• _Listed entries_:
============
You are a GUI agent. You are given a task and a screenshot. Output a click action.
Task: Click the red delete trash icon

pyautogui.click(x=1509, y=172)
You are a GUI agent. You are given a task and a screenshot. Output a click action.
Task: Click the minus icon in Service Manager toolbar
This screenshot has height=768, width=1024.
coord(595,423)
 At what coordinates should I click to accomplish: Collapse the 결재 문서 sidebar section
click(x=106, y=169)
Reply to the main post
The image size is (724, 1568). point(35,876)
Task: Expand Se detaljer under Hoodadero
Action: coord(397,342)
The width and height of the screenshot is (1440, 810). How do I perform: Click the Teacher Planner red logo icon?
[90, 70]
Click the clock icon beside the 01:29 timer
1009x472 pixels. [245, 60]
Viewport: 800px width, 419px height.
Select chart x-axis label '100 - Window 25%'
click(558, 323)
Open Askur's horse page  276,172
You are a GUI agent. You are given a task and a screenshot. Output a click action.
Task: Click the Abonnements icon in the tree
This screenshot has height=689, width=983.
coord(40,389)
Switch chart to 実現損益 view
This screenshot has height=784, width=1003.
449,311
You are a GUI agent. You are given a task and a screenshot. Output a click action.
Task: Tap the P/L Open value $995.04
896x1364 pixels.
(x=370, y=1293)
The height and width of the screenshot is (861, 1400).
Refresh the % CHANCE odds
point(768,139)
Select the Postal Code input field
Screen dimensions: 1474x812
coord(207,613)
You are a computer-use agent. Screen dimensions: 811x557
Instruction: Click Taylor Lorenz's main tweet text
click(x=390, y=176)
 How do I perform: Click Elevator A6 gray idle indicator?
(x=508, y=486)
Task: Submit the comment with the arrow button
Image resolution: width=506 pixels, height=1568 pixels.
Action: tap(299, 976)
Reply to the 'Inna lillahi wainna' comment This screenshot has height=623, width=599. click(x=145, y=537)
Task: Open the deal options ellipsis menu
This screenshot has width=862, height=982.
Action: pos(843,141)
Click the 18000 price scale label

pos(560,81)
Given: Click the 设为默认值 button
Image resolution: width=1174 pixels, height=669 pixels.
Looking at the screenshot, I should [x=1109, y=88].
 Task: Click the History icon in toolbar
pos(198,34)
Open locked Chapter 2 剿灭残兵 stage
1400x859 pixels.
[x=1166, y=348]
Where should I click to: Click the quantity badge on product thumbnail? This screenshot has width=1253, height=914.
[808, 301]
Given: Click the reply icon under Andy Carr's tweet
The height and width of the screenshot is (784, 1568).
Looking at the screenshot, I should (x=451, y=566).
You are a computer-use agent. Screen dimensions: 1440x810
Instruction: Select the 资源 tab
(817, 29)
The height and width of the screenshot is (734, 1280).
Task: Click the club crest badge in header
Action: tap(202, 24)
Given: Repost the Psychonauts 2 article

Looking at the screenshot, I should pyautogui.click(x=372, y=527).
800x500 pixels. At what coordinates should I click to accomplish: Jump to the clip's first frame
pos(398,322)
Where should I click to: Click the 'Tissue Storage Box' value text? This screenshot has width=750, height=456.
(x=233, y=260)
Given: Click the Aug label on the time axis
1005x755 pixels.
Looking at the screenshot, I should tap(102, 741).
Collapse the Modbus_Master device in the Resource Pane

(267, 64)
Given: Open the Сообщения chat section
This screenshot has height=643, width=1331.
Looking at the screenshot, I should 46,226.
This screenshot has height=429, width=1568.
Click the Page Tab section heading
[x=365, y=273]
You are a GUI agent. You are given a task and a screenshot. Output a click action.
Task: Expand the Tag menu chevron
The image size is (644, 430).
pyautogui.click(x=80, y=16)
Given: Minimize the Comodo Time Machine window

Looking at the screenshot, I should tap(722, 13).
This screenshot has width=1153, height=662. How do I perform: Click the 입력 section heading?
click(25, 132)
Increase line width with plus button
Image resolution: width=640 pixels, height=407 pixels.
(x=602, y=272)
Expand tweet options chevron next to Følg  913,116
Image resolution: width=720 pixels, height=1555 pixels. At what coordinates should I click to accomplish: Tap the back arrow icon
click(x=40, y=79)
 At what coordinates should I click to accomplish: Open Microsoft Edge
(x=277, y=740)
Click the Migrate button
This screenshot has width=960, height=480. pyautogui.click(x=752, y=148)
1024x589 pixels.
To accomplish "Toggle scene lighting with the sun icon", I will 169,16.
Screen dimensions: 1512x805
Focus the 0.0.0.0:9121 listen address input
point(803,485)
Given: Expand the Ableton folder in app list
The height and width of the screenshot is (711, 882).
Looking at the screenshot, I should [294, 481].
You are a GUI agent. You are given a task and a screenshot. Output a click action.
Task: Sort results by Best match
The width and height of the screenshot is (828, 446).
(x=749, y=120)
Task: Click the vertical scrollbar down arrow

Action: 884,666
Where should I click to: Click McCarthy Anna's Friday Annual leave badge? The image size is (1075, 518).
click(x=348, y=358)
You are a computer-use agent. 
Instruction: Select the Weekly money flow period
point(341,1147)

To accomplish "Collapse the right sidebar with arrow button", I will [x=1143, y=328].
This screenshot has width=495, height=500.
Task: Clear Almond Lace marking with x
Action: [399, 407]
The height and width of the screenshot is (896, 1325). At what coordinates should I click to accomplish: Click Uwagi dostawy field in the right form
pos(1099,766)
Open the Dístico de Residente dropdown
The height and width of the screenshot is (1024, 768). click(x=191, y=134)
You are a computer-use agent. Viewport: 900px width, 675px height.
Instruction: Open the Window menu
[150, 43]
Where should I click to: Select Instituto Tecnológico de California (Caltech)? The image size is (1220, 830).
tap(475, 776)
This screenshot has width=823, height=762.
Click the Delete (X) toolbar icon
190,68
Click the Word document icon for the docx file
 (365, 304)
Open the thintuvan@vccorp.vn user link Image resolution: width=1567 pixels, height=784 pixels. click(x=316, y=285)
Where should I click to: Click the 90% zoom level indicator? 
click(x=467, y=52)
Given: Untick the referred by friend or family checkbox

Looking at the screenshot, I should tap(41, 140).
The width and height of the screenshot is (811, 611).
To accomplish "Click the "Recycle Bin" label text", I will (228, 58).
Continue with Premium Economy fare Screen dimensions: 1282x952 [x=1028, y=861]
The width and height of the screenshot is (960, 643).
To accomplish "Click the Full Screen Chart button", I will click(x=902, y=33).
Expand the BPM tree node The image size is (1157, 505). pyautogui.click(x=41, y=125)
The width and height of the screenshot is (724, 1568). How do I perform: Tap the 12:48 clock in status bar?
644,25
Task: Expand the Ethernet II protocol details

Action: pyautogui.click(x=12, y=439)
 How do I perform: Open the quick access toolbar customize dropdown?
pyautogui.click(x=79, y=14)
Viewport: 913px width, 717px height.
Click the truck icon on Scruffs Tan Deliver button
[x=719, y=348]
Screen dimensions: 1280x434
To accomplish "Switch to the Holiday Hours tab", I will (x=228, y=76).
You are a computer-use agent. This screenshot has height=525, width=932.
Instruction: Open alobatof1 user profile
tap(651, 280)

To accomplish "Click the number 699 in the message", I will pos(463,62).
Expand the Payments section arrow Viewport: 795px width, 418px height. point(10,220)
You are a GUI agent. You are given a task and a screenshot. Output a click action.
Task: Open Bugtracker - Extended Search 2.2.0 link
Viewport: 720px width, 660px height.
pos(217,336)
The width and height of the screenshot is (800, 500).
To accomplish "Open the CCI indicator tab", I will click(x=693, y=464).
============
• _Exercise brief_: All that should be written out is the stretch of lines above between the one holding "Given: Click the Aug label on the time axis" and the one holding "Task: Expand the Tag menu chevron", inclusive, exactly as given.

• _Worked solution_:
Given: Click the Aug label on the time axis
1005x755 pixels.
Looking at the screenshot, I should tap(102, 741).
Collapse the Modbus_Master device in the Resource Pane

(267, 64)
Given: Open the Сообщения chat section
This screenshot has height=643, width=1331.
Looking at the screenshot, I should 46,226.
This screenshot has height=429, width=1568.
Click the Page Tab section heading
[x=365, y=273]
You are a GUI agent. You are given a task and a screenshot. Output a click action.
Task: Expand the Tag menu chevron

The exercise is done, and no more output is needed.